▶ _Fragmento proporcionado_:

-------

Revista Vitral No. 58 * año X * noviembre - diciembre de 2003


PATRIMONIO CULTURAL

 

GAZTELU Y EL SANJUANISMO DE SU ANTROPOLOGÍA DEL ARTISTA

AMAURI FRANCISCO GUITIÉRREZ COTO

El padre Ángel Gaztelu, presidiendo la Eucaristía en la Parroquia del Espíritu Santo.

 

 

 

 

 

 

 

 

 

 

 

 

 

 

 

 

 

 

 

 

 

 

 

 

 

 

 

 

 

 

 

 

 

 

 

 

 

 

 

 

 

 

 

 

 

 

 

 

 

 

 

 

 

 

 

 

 

 

 

 

 

 

 

 

 

 

 

 

 

 

 

 

 

 

 

 

 

 

 

 

 

 

 

 

 

 

 

 

 

 

 

 

 

 

 

 

 

 

 

 

 

 

 

 

 

 

 

 

 

 

 

 

 

 

 

 

 

 

 

En el año 1942 se celebró con enorme júbilo en Cuba el IV Centenario del Nacimiento de San Juan de la Cruz. En la revista de la Orden de los Carmelitas Descalzos, Aromas del Carmelo, aparecieron numerosos artículos de intelectuales católicos sobre el místico. Dos de estos textos luego reaparecieron, un año después, en la revista Nadie parecía. Por cierto, resulta muy interesante este nexo entre las publicaciones católicas de corte proselitista y estas otras de alta cultura. Nos referimos a un ensayo del Presbítero Ángel Gaztelu sobre el tema que aquí comentamos y a otro del fraile franciscano Ignacio Biain Moyúa titulado «Ascética de San Juan de la Cruz».
El texto de Gaztelu rompe muchas veces los límites entre la prosa y el verso o entre el elogio y la reflexión literaria. La adjetivación, a veces un tanto pueril, no nos puede hacer perder de vista las cuestiones fundamentales que se debaten en torno a la figura de San Juan de la Cruz y que tienen un peso significativo en la configuración de una poética de grupo. Reaparecen temas tales como: los intertextos entre los diversos ensayos de tema teresiano-sanjuanista, el lugar de la quietud dentro de la contemplación estética o mística porque para él esa distinción no es pertinente, la cuestión gnoseológica planteada desde el arte, la originalidad entendida como novedad y, por último, la relación entre el concepto teológico de gracia y la poesía.

-------

Filas de un conjunto de datos:
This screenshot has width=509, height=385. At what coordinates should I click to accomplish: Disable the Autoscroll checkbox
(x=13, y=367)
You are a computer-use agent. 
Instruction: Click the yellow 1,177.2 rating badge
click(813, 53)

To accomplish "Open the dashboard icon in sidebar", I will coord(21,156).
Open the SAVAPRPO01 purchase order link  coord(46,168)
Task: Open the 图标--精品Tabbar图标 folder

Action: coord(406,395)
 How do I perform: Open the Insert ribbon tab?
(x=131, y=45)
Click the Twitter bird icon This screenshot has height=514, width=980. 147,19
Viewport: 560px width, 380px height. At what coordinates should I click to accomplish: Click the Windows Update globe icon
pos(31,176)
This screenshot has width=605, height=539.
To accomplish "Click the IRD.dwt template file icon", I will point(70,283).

-------

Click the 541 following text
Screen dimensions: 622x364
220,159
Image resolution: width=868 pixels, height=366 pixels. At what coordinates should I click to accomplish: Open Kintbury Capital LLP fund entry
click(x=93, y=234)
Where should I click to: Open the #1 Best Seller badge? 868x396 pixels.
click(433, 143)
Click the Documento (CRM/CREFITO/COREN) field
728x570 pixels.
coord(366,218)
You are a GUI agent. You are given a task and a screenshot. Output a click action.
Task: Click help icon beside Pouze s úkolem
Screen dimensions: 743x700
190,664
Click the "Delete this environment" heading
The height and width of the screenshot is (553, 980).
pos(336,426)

-------

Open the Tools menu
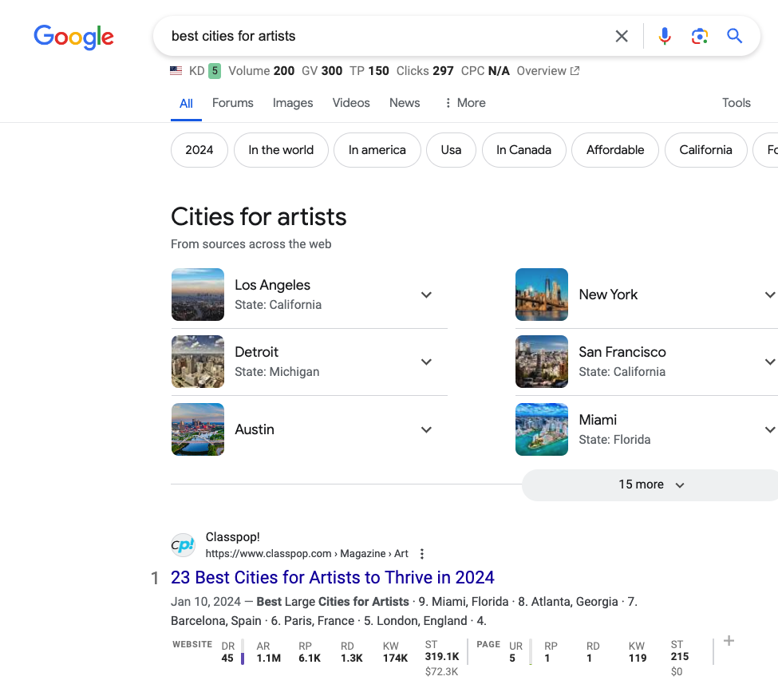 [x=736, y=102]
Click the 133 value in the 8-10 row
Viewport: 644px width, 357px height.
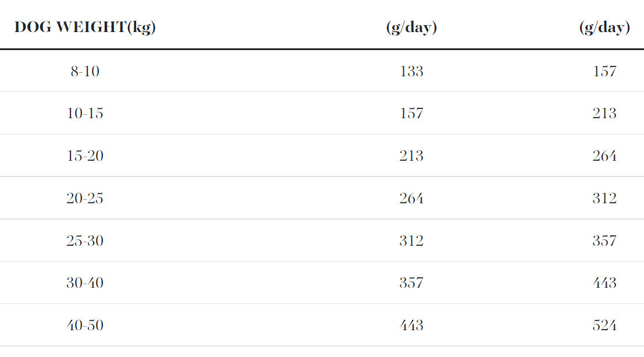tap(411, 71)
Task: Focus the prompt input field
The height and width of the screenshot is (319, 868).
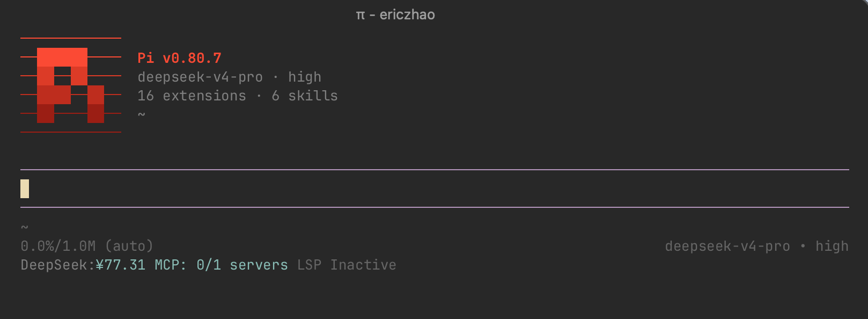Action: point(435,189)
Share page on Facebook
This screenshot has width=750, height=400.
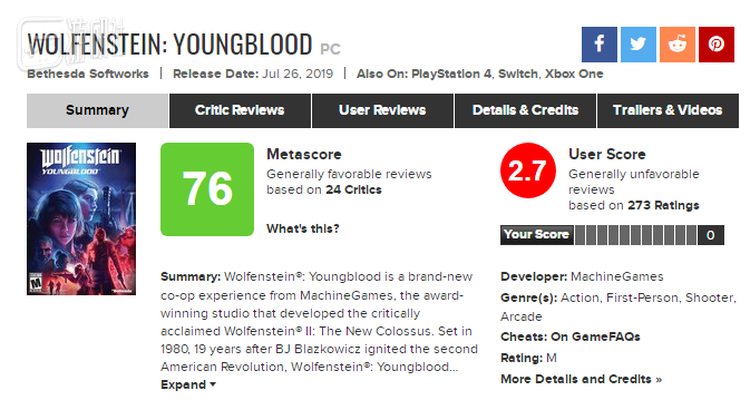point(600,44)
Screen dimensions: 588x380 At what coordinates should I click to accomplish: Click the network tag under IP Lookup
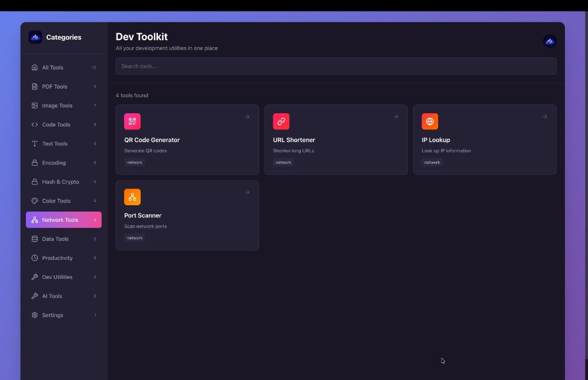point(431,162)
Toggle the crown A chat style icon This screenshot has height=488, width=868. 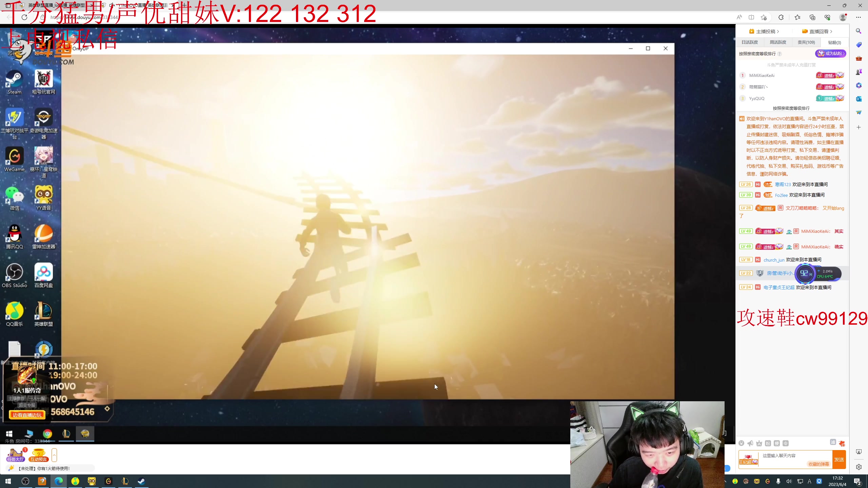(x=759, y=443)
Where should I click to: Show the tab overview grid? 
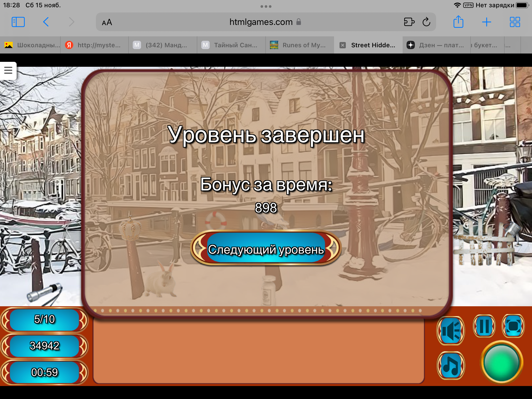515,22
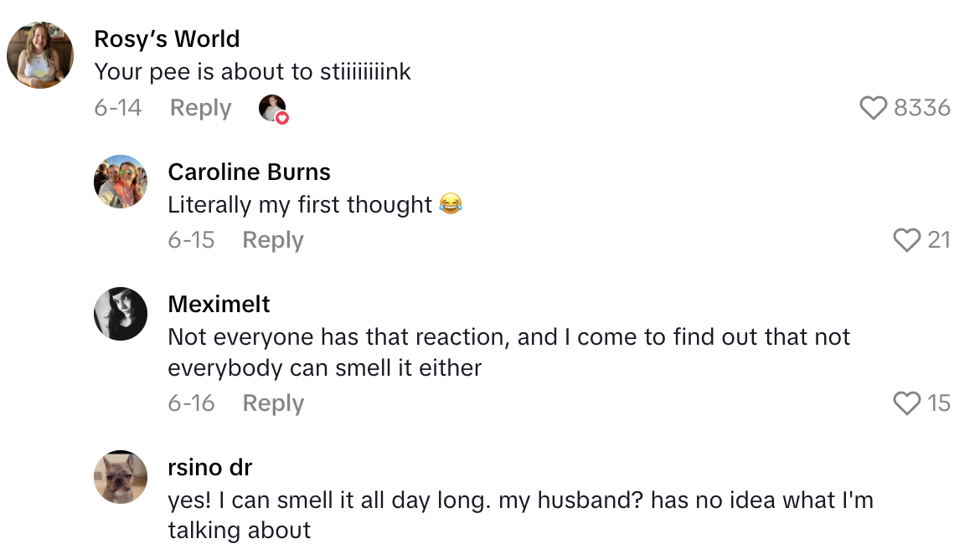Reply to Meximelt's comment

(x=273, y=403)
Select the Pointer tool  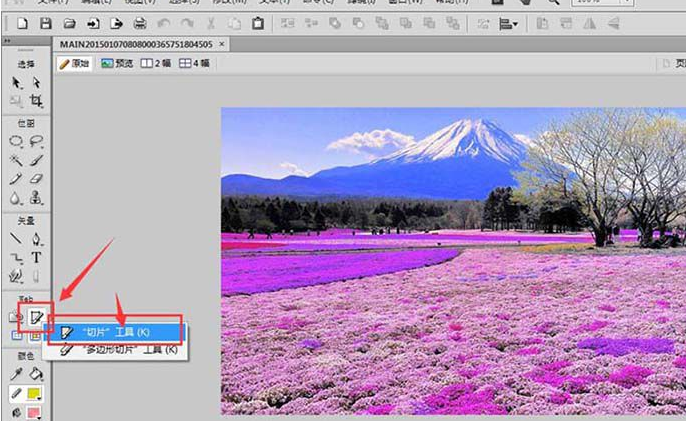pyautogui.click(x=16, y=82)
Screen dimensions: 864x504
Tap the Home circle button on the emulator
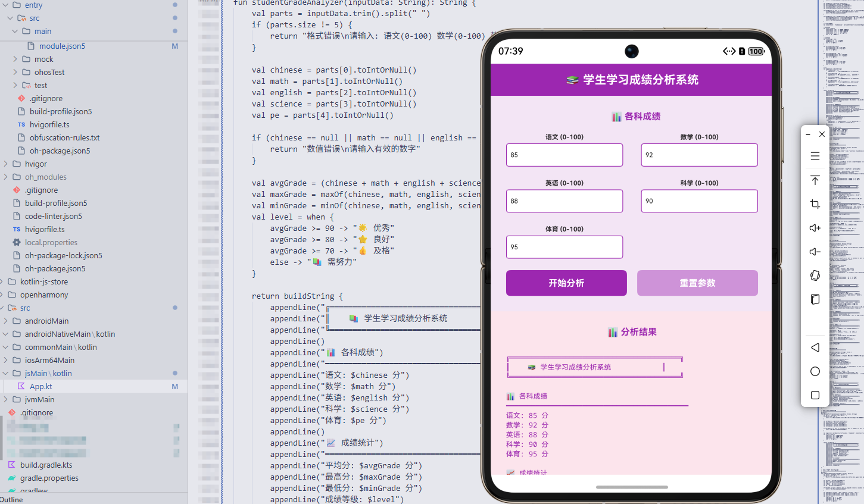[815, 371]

-------

▶ _Tareas pendientes_:
**A)** Para cada afirmación, responde sí o no según concuerde con el fragmento, y cita textualmente las palabras de este que lo deciden. (i) El IV Centenario del Nacimiento de San Juan de la Cruz se celebró en Cuba en 1942. (ii) El ensayo de Ignacio Biain Moyúa lleva por título «Ascética de San Juan de la Cruz». (iii) Los dos textos reaparecieron en la revista Nadie parecía dos años después.
**B)** Indica, copiándolas enteras, todas las líneas de las filas que contienen la palabra "will". Se distinguen mayúsculas y minúsculas.

▶ _Soluciones_:
**A)**
(i) Sí: "En el año 1942 se celebró con enorme júbilo en Cuba el IV Centenario del Nacimiento de San Juan de la Cruz."
(ii) Sí: "a otro del fraile franciscano Ignacio Biain Moyúa titulado «Ascética de San Juan de la Cruz»"
(iii) No: "un año después, en la revista Nadie parecía"

**B)**
To accomplish "Open the dashboard icon in sidebar", I will coord(21,156).
To accomplish "Click the IRD.dwt template file icon", I will point(70,283).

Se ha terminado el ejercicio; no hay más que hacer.